* [SHORT EXERCISE]:
Copy the lines of the listing below word for word, starting at the line containing "The image size is (378, 876)." and ending at the line containing "pos(627,134)".

[Records for locating displayed items]
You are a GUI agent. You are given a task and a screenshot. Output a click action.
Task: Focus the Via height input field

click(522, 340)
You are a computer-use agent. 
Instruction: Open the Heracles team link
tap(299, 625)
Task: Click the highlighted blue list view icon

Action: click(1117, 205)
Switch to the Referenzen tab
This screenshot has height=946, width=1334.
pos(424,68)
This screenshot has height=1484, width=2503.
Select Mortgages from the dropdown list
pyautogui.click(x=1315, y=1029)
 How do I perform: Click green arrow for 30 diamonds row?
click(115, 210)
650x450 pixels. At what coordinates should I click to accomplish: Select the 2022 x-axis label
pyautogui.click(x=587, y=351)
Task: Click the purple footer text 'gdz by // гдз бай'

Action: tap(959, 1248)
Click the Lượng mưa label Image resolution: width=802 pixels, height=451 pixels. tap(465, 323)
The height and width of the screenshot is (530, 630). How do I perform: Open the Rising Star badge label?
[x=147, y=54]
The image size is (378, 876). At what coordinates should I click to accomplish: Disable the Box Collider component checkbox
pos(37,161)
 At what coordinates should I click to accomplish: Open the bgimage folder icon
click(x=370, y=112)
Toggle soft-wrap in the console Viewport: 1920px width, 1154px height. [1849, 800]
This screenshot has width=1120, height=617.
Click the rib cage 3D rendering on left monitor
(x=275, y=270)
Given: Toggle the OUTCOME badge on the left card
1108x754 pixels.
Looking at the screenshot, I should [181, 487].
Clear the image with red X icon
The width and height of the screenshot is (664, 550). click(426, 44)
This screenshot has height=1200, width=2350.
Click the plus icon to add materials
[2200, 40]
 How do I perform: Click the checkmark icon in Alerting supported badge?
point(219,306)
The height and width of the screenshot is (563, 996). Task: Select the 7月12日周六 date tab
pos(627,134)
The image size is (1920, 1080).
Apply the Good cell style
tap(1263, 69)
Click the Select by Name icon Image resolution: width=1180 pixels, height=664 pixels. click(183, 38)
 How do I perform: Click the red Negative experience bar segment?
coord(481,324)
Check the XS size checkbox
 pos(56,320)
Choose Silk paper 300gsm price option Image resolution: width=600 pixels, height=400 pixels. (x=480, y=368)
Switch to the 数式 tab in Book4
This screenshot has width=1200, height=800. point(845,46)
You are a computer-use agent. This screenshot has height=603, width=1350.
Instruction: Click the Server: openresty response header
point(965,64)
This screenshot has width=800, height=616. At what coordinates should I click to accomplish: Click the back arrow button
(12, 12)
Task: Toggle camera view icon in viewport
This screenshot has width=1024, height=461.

* [ANSWER IN FULL]:
The image size is (378, 876). At what coordinates should I click to accomplish: Disable the Box Collider component checkbox
pos(37,161)
 At what coordinates should I click to accomplish: Open the bgimage folder icon
click(x=370, y=112)
Toggle soft-wrap in the console Viewport: 1920px width, 1154px height. [1849, 800]
This screenshot has width=1120, height=617.
Click the rib cage 3D rendering on left monitor
(x=275, y=270)
Given: Toggle the OUTCOME badge on the left card
1108x754 pixels.
Looking at the screenshot, I should [181, 487].
Clear the image with red X icon
The width and height of the screenshot is (664, 550). click(426, 44)
This screenshot has height=1200, width=2350.
Click the plus icon to add materials
[2200, 40]
 How do I perform: Click the checkmark icon in Alerting supported badge?
point(219,306)
The height and width of the screenshot is (563, 996). Task: Select the 7月12日周六 date tab
pos(627,134)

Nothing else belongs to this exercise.